補助治療について/補助治療の種類と適応

1 放射線療法
患部に放射線を照射する局所療法です。
【適応】
温存術の場合は、温存した乳房に放射線治療を行うのが原則です。
断端陽性で追加手術をしない場合は、局所への追加照射が行われます。
センチネルリンパ節生検陽性でリンパ節郭清手術を行わない場合にも、手術の代わりにリンパ節への放射線照射が選択されることがあります。
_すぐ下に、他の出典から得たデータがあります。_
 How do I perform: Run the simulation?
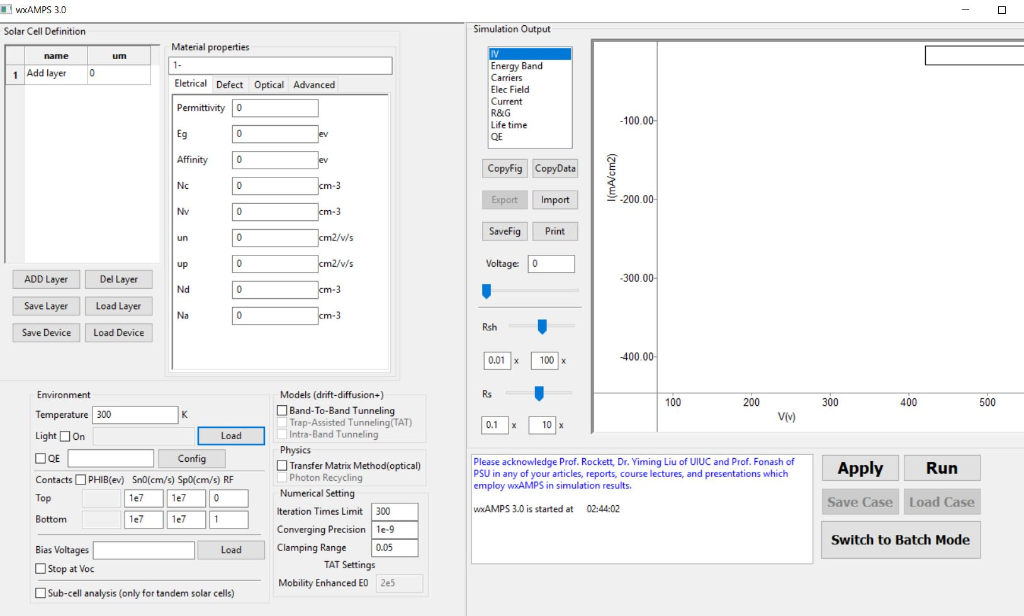pos(941,467)
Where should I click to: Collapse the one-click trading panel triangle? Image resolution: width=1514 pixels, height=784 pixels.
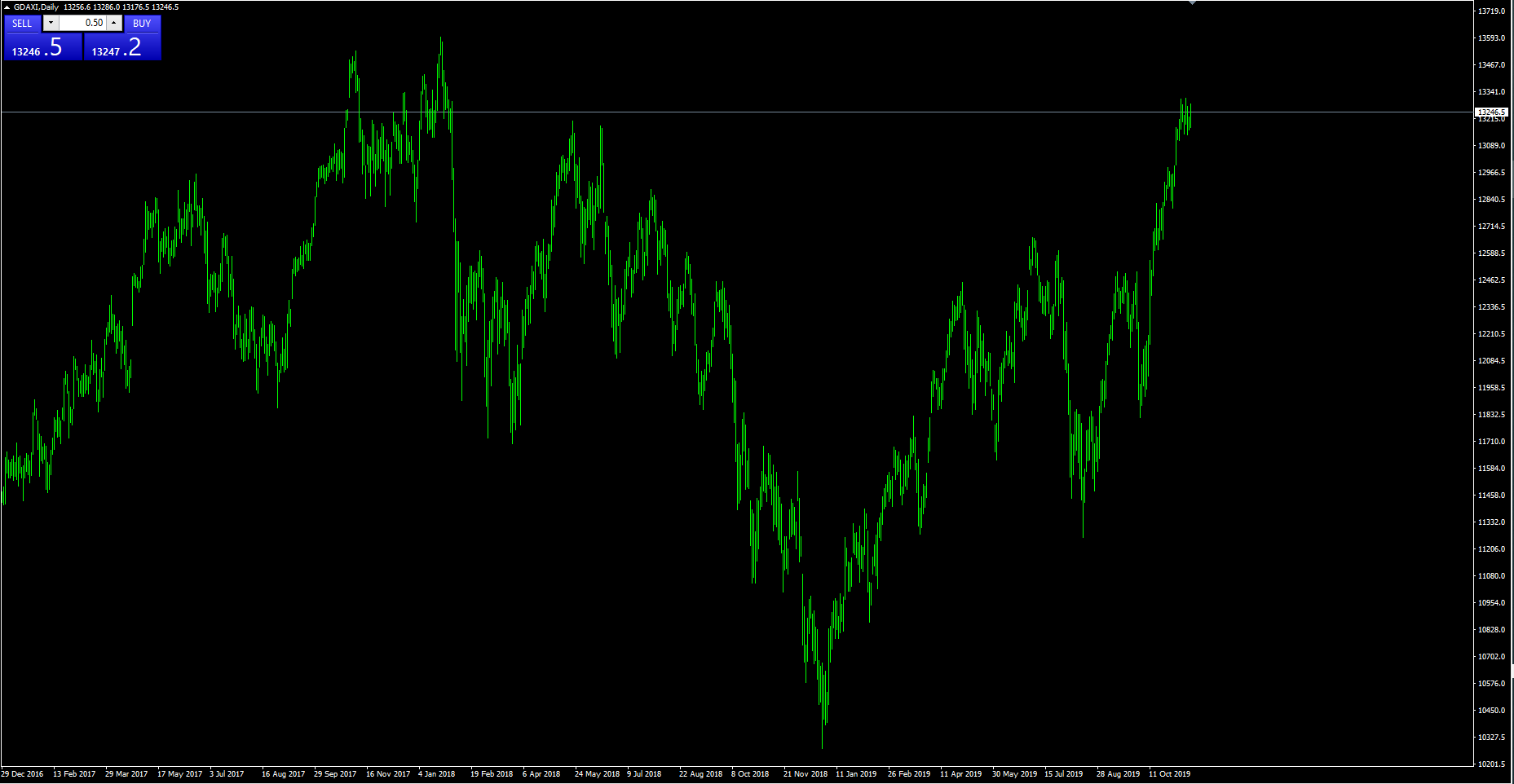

乳房切除の場合であっても、再発リスクが高いと予想される場合(4個以上のリンパ節転移および腫瘍径5cm以上または皮膚や筋肉に浸潤するような場合)には、胸壁・リンパ節領域照射を行うことで若干生存率が上がることが報告されていますが、リンパ浮腫の頻度も増えます。
【治療方法】
温存療法の場合には、主にリニアック(ライナック)という機械を使って、1回2グレイを25回、合計50グレイを照射します。基本的に週5日×5週間のスケジュールです。病院により異なる場合があります。1回の所要時間は数分です。術後、傷が落ち着いたら通院で照射を始めますが、化学療法が先行する場合もあります。
【副作用】
放射線性肺炎や皮膚炎、倦怠感などの合併症が出ることがあります。リンパ節へ照射した場合には、リンパ浮腫が起きる可能性もあります。
 
2 内分泌療法
いわゆるホルモン療法です。全身療法です。
【適応】
ホルモンレセプターが陽性の場合に適応となります。
【治療方法】
(a)抗エストロゲン剤:乳がん補助治療の最も標準的な薬としてタモキシフェン(内服薬)などがあります。基本の服用期間は5年です。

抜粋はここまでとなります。